# Enunciado
Reescreva o trecho do texto sobre as acácias que vai de "Depois de vários" até "elevado teor nutritivo.", trocando "inférteis" por "pobres".

Depois de vários testes e investigações, o programa passou a incluir várias espécies de acácias australianas: Acacia colei, Acacia torulosa, Acacia tumida e Acacia elachantha. Qualquer uma delas apresenta crescimentos rápidos, tempo de vida de cerca de dez anos, grande capacidade de se adaptarem a solos inférteis. As sementes e frutos produzidos por estas espécies são facilmente recolhidas e transformadas em alimentos de elevado teor nutritivo.

Estudos de acompanhamento em 12 das 33 aldeias inseridas no MIDP revelaram que a procura de sementes de acácia excedeu já a produção disponível, o que revela o crescimento exponencial de um mercado associado à produção alimentar alcançada através da plantação de acácias. Um novo dado diz respeito a tentativas, por parte dos agricultores locais, em experimentar e descobrir formas inovadoras de tirar partido das acácias para além daquelas que lhes foram transmitidas pelos envolvidos no projecto. Entre estes novos usos está a utilização das vagens das sementes como fertilizante ou o recurso ao suco das folhas de acácia para uso medicinal no tratamento de febres e problemas de estômago. Novos testes com outras espécies estão a ser levados a cabo pelos responsáveis do MIDP com o objectivo de alargar as possibilidades do cultivo de acácias. Mais do que pintar o deserto, estão a alimentá-lo.

# Dados recolhidos
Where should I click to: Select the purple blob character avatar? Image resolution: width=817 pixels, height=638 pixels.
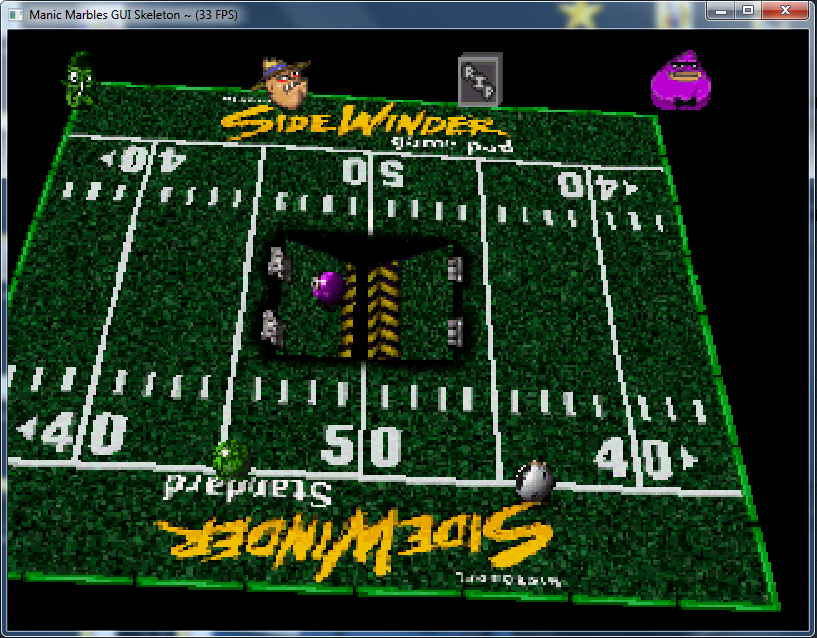[681, 82]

# Resolução
Depois de vários testes e investigações, o programa passou a incluir várias espécies de acácias australianas: Acacia colei, Acacia torulosa, Acacia tumida e Acacia elachantha. Qualquer uma delas apresenta crescimentos rápidos, tempo de vida de cerca de dez anos, grande capacidade de se adaptarem a solos pobres. As sementes e frutos produzidos por estas espécies são facilmente recolhidas e transformadas em alimentos de elevado teor nutritivo.